The teachings of yoga are quite clear, as were those of Gautama Buddha, we suffer – or lack happiness – because of attachments to our desires and the mental obstacles that get in our way.  Patanjali has some great lists in the Yoga Sutras, he actually enumerates mental obstacles to “yoga”. He tells us how pessimism, doubt, and lack of a calm mind are a big part of the problem. He alludes to breath as the way in, but doesn’t tell us how to use it specifically. This is where lineage-based teachings are helpful, they can reveal the techniques.

The next question I posed to students was, “How does yoga help us find peace, happiness, love, etc.?”

Because those who study with me are such brilliant blossoming yogis they knew the answers:

  • Cultivating awareness
  • Bringing elements of stillness into our practice
  • Building stability through practice
  • Working mindfully with breath while doing physical practice
  • Using breath ratios (inhale : exhale) to affect the mind
  • Understanding the flow of prana, first to purify the physical and mental bodies, then to heal
  • Using pranayama to affect change
  • Meditating

I do have amazing students!  They understand how the science of yoga can establish in us this amazing list of desires: happiness, joy, peace, love, clarity, ease, grace…. But it is how we practice yoga that makes a difference.

The way much of yoga is taught these days is perpetuating our lack of happiness, clarity,  and ease.

Many who are teaching yoga don’t really understand it beyond the physical practice.

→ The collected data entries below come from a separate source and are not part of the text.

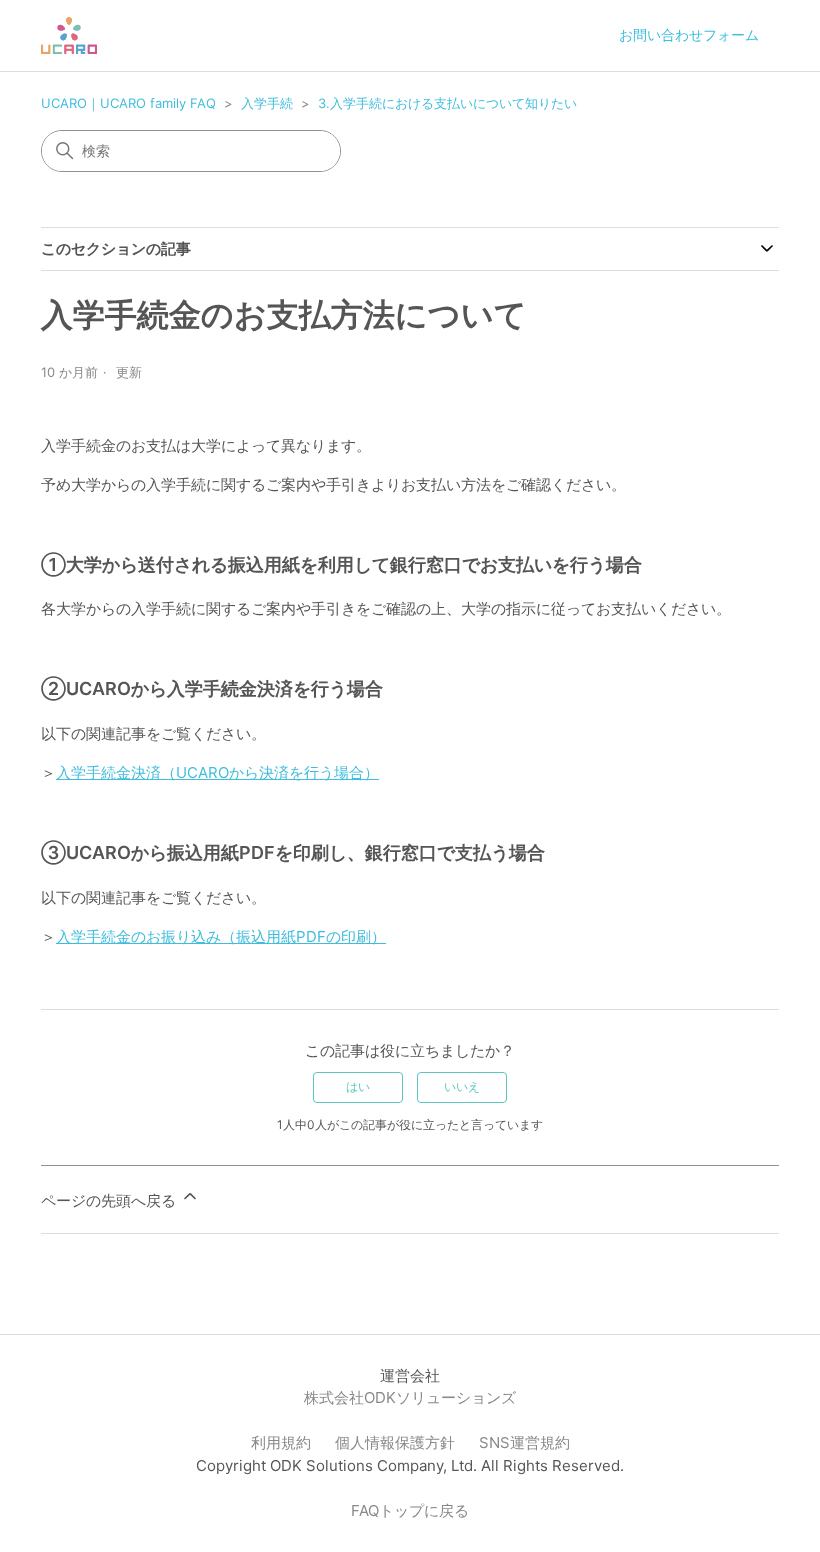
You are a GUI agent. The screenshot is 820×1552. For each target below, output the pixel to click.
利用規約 (281, 1442)
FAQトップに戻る (410, 1510)
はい (358, 1086)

Group classes become about  pushing participants on a physical level to achieve certain complicated poses, to do yet another vinyasa flow, having them hold poses for longer than is helpful or not long enough to experience, or to sweat profusely in an extremely hot room. With these approaches yoga may be replicating the imbalances in our lives, those very things that keep us from happiness.  It may be exacerbating some of the issues we hoped to fix through yoga.

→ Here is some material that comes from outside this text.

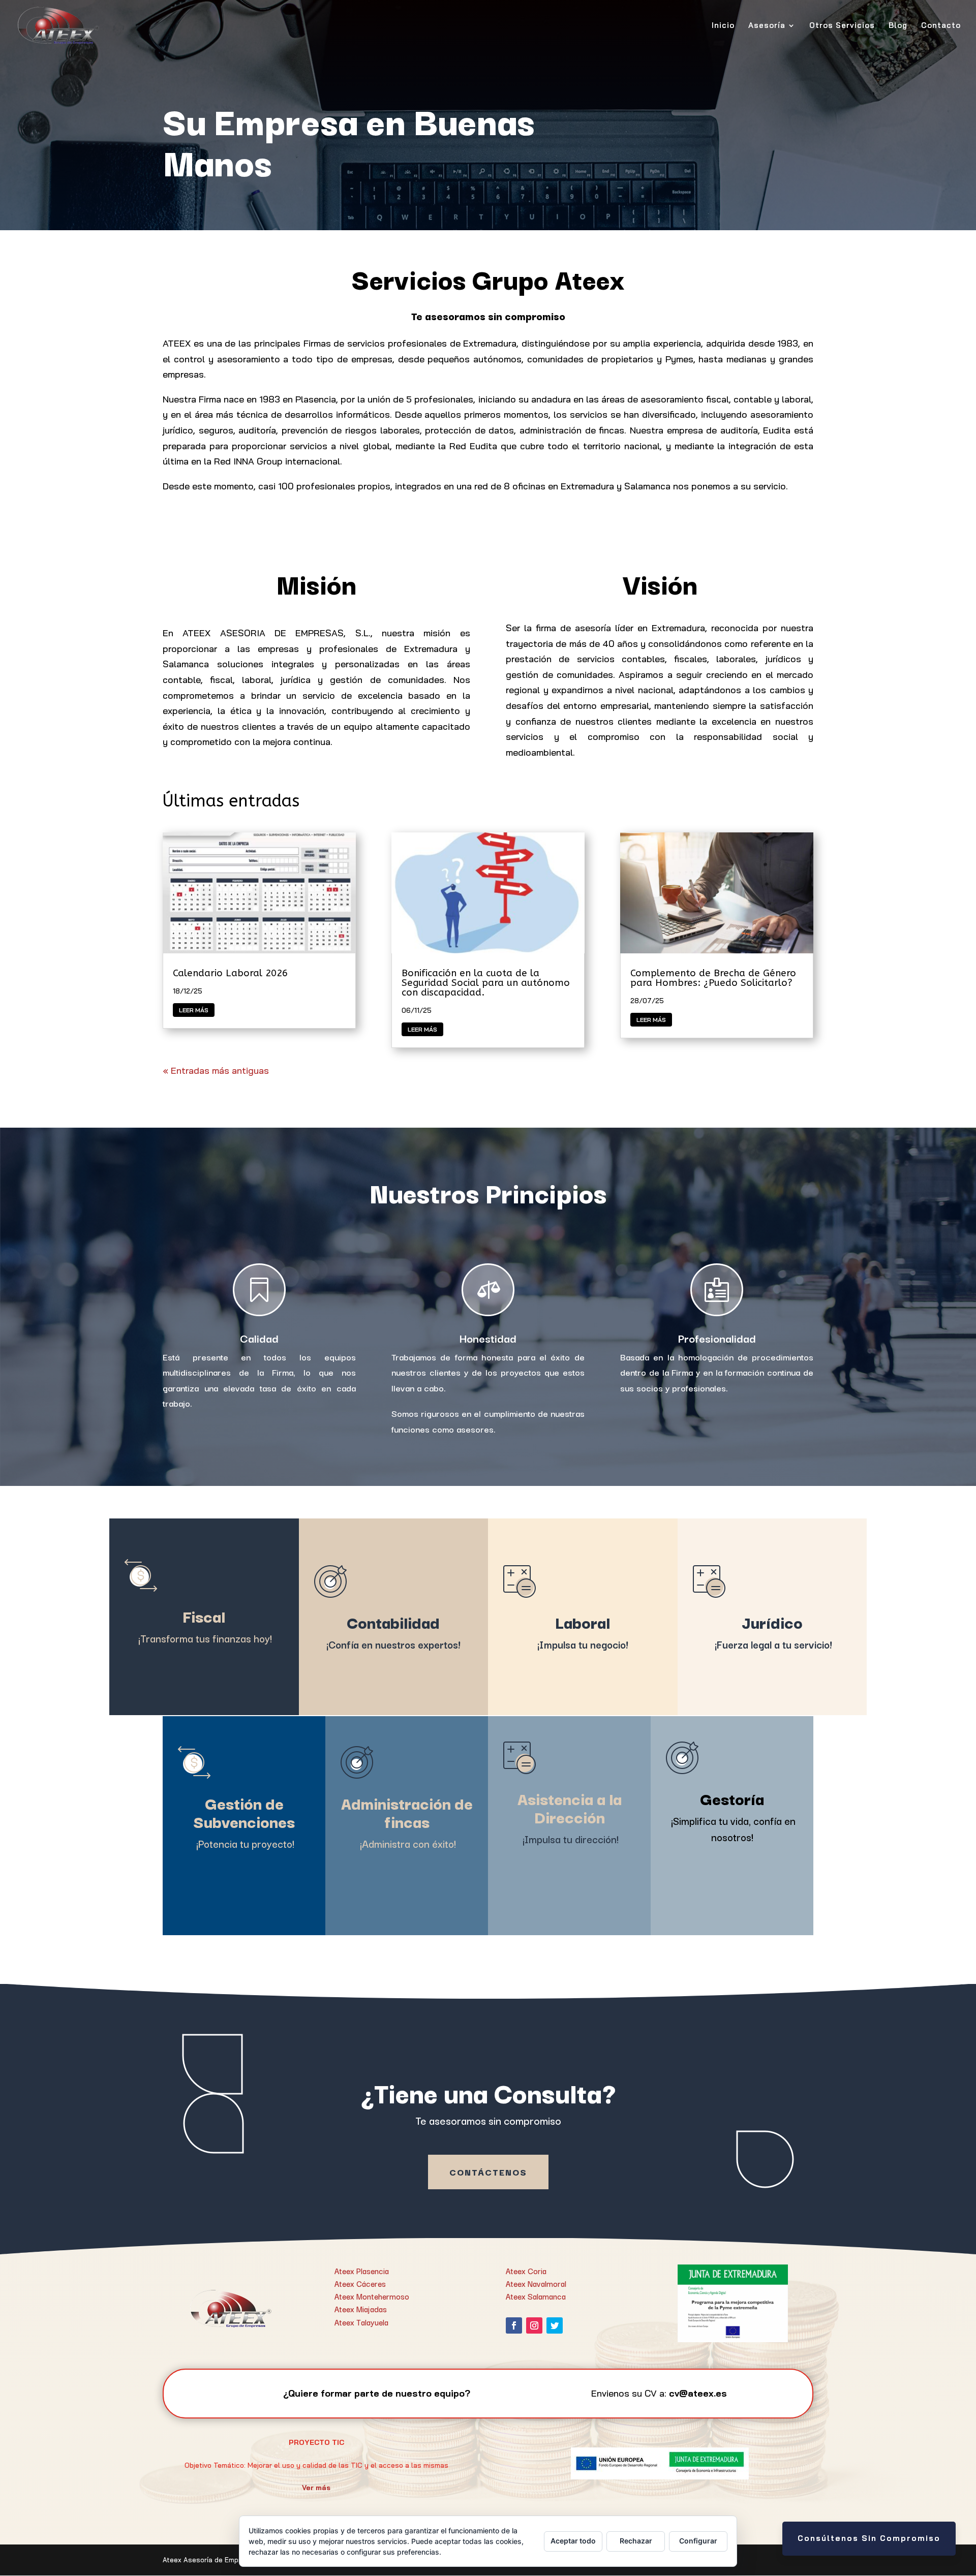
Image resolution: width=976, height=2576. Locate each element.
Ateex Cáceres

Students identified something esle: When we begin to “go in” it is challenging work. This is why the vast majority of us never do it. When we start to move through some of the stuff of the unconscious, much of which is not so pleasant, we face our darkness head on. This is why our practice, our approach to yoga, is so crucial; we need to cultivate stillness, our capacity to be in awareness or witness mode, and to let the “stuff” presents itself without becoming rattled by it. We simply observe it and let it go. As this process unfolds our lives become less driven by the dark stuff, the unhelpful stuff in our unconscious, but more by the light within, the light we are cultivating each and everytime we practice.

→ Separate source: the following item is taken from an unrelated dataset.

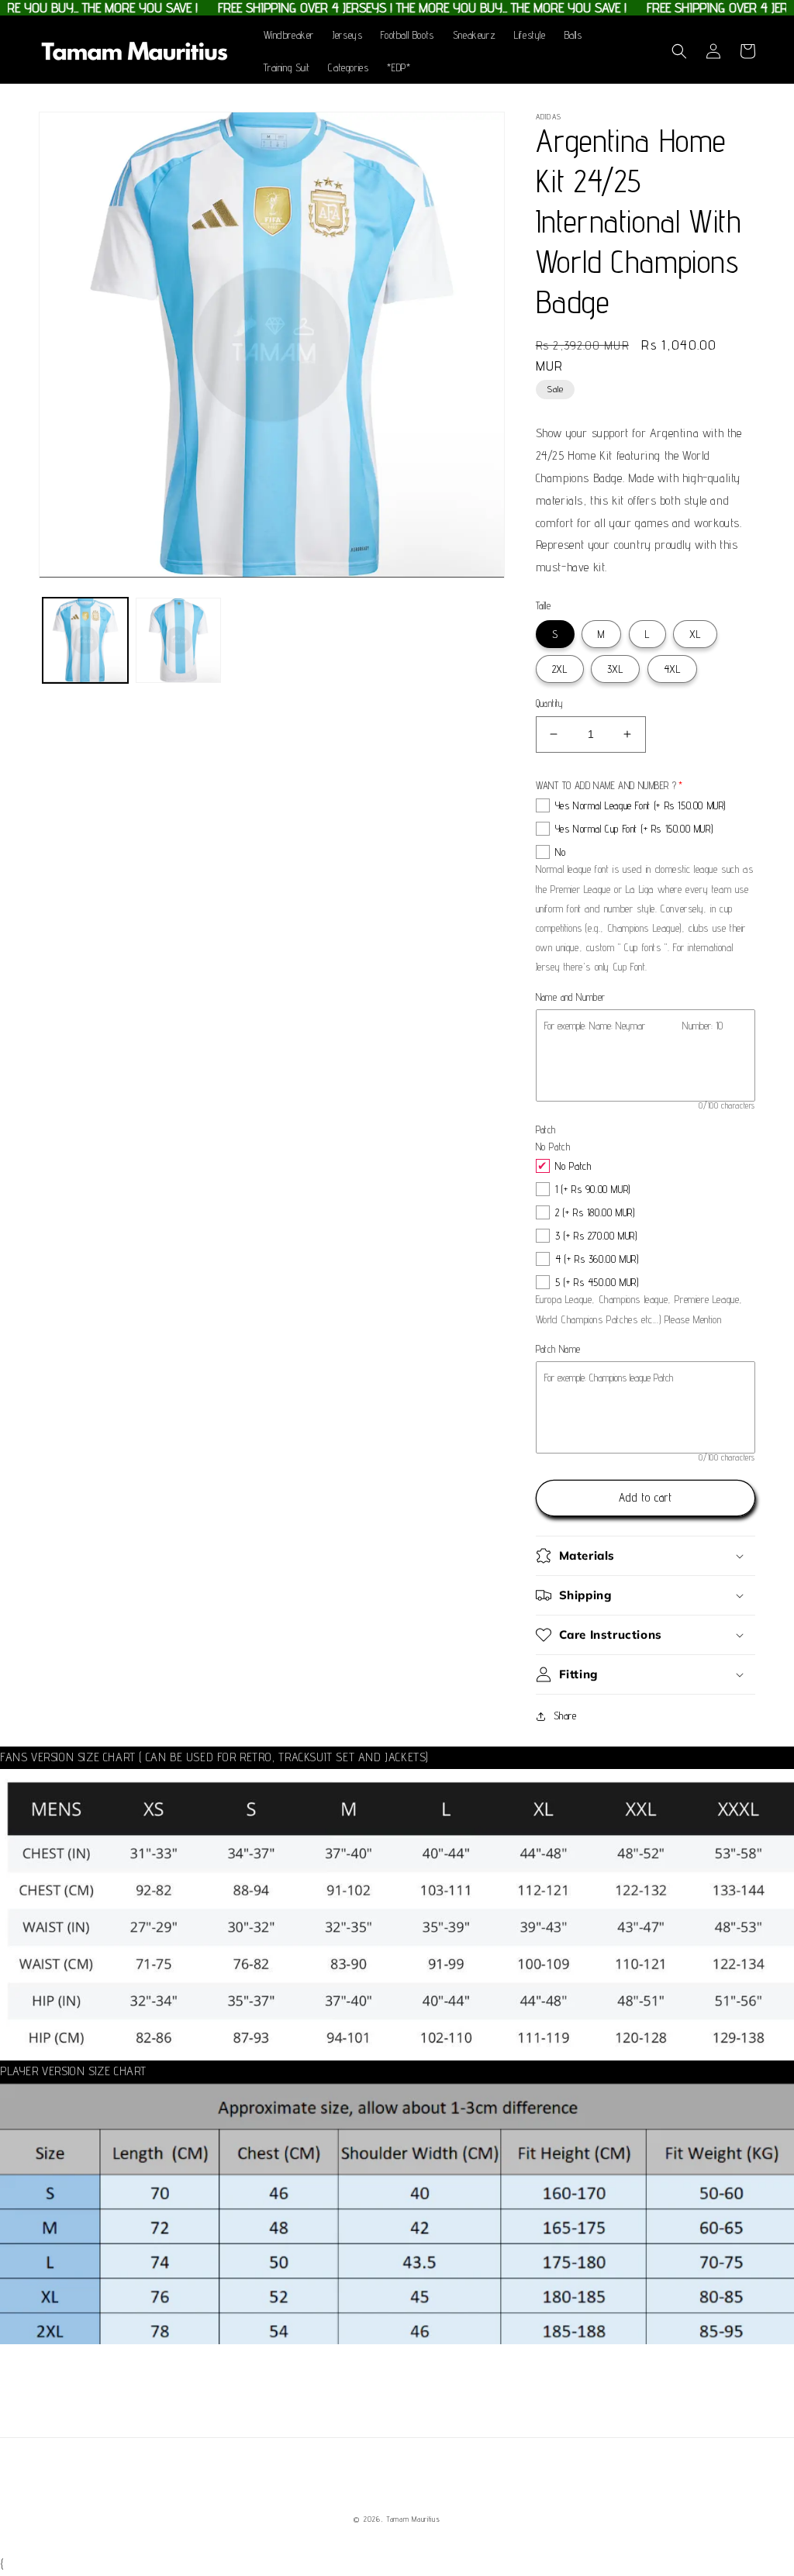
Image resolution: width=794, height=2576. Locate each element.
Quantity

Over time and with practice we begin to “be” in the world differently. This is yoga! We’ve become so transfixed on doing yoga that we don’t seem to understand how to be in the state of yoga.

In time we are able to rest in meditation, to hold the mind still (it’s work trust me!) and find those moments of clarity. It’s here where answers to some of the challenges that plague us may be found. It is here where we find a connection to the deeper part of our Being. It is here where we set the foundations for our Self Mastery.

Yoga is big. Have fun with the fancy-physical-fixation approach, but remember there is more. Find teachers who can assist you in your own unique journey. We can – and must – honour the work of the Sages and the gifts they’ve given us. The Tradition of Yoga is much bigger and richer than we realize. Getting a glimpse in is all the proof you need.